Actually, the integral
$$\int^3_0 \mathrm{arcsin} \sqrt{\frac{x}{1+x}} dx$$
Should be taken by parts, but isn't there an alternative way to solve it ? Otherwise calculus seem to be quite long.

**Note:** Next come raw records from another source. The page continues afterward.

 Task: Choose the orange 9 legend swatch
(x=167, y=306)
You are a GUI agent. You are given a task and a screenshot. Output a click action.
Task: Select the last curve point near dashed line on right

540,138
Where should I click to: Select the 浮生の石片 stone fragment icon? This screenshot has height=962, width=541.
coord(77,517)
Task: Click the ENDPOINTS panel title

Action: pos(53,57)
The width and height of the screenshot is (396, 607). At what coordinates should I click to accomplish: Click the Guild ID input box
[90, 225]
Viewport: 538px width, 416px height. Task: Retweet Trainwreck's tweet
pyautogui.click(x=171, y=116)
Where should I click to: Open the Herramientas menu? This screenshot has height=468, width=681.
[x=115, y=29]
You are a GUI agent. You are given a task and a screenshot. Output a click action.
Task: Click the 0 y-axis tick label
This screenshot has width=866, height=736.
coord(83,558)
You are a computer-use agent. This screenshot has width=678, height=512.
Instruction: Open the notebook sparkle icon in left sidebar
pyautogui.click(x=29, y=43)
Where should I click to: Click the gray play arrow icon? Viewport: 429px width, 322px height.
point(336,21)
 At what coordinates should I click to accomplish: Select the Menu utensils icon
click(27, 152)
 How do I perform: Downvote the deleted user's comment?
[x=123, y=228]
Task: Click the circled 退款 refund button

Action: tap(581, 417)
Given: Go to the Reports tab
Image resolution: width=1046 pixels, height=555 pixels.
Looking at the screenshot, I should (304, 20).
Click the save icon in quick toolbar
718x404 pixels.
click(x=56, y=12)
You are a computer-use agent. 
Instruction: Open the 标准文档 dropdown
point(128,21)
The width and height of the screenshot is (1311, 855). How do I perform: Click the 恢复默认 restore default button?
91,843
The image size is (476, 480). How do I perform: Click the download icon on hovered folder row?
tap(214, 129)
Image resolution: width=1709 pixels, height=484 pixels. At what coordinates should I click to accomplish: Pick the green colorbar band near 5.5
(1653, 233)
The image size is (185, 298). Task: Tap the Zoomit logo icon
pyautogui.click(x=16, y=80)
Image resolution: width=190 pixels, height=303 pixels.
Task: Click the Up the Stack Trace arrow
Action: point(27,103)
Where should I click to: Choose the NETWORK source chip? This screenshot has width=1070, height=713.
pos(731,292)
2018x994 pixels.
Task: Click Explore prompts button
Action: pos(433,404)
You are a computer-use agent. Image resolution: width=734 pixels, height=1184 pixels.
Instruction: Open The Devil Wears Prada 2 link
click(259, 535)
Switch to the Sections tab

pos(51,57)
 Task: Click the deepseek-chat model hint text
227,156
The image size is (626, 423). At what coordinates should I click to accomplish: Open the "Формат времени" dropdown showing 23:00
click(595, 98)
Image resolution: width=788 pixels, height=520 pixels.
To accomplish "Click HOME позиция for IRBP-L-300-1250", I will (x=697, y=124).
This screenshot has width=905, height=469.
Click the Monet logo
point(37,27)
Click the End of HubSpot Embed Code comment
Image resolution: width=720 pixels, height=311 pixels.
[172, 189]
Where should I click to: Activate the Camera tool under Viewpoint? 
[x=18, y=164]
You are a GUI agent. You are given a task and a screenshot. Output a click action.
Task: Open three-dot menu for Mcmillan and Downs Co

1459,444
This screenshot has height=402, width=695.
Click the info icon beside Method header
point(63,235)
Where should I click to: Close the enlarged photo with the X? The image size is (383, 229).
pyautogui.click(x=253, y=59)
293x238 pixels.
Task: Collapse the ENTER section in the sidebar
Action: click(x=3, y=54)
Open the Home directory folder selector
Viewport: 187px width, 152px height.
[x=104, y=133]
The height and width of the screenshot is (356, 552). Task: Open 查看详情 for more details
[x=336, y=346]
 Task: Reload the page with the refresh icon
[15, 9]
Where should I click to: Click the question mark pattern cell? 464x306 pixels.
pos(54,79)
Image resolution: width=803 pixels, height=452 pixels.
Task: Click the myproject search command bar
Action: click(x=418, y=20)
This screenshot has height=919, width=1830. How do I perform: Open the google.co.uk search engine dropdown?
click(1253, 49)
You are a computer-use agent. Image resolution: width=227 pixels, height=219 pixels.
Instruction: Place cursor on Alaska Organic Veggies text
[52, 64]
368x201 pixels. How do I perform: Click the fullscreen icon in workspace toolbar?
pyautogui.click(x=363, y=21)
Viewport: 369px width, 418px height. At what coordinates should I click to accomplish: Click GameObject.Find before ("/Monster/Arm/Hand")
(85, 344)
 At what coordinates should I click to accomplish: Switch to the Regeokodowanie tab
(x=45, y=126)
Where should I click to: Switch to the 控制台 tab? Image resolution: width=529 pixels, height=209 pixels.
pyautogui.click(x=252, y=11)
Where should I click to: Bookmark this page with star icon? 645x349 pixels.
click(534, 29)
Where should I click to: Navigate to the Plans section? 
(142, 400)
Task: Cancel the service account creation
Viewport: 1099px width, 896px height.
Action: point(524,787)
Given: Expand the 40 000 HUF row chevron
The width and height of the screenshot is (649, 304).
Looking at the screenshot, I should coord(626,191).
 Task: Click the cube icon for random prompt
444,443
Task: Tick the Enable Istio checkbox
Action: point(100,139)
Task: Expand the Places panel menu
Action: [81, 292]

P.S. the problem itself is from Demidovich, so illusions of complicated problems are possible, that's why I am asking.
On
This is a way to go. First perform the substitution $y=\sqrt{x}$. You obtain $$\int_0^{\sqrt{3}}\!dy\,2y\arcsin\frac{y}{\sqrt{1+y^2}} =2\int_0^{\sqrt{3}}\!dy\,y\arctan y.$$ Now you can integrate by parts to obtain the result: $$2\int_0^{\sqrt{3}}\!dy\,y\arctan y = \underbrace{y^2 \arctan(y)\Big|_{y=0}^{\sqrt{3}}}_{=\pi} - \int_0^\sqrt{3}\!dy\, \underbrace{\frac{y^2}{1+y^2}}_{1 -\frac{1}{1+y^2}} = \pi+ (\arctan y- y)\Big|_{y=0}^{\sqrt{3}} = \frac{4\pi}{3}-\sqrt{3}.$$
On
Let $x=\tan^2{\theta}$. (Why? because of the simplification this gives to the thing inside the arcsine, as we shall see...) Then $dx = 2\tan{\theta}\sec^2{\theta} \, d\theta$, while $$ \sqrt{\frac{x}{1+x}} = \sqrt{\frac{\tan^2{\theta}}{1+\tan^2{\theta}}} = \sqrt{\frac{\tan^2{\theta}}{\sec^2{\theta}}} = \sqrt{\sin^2{\theta}}. $$ On the interval considered, $0<x<3$, $0<x<\arctan{\sqrt{3}} = \pi/3$, so this is just $\sin{x}$ since $\sin{x}>0$ on this interval. So the integral becomes $$ \int_{0}^{\pi/3} \arcsin{\sin{\theta}} (\tan^2{\theta})' \, d\theta = \int_{0}^{\pi/3} \theta (\tan^2{\theta})' \, d\theta $$ since $\arcsin{\sin{\theta}} = \sin{\theta}$ for $-\pi/2<\theta<\pi/2$. Integration by parts gives $$ \frac{\pi}{3}\tan^2{(\pi/3)} - \int_0^{\pi/3} \tan^2{\theta} \, d\theta, $$ which one can finish off using $\tan^2{\theta}=\sec^2{\theta}-1$.
On
What about making $t=\arcsin\sqrt{\frac x{x+1}}$, then $$\sin^2 t=\frac x{x+1}\quad\implies\quad x(1-\sin^2t)=\sin^2 t\quad\implies\quad x=\frac{\sin^2 t}{1-\sin^2 t}=\tan^2 t$$ So $dx=2\tan t\sec^2t\,dt$, and \begin{align*} \int_0^3\arcsin\sqrt{\frac x{x+1}}\,dx&=\int_0^{\pi/3}2t\tan t\sec^2 t\,dt\\[3pt] &=\left.t\tan^2 t\right|_0^{\pi/3}-\int_0^{\pi/3}\tan^2 tdt \end{align*}
The integrand function is increasing from $0$ to $\frac{\pi}{3}$ on the integration range and its inverse function is given by $\tan^2(y)$. In particular
$$ \int_{0}^{3}\arcsin\sqrt{\frac{x}{1+x}} = \pi-\int_{0}^{\pi/3}\tan^2(y)\,dy =\pi-\int_{0}^{\sqrt{3}}\frac{t^2}{1+t^2}\,dt$$ and the answer is clearly given by $\color{red}{\frac{4\pi}{3}-\sqrt{3}}$.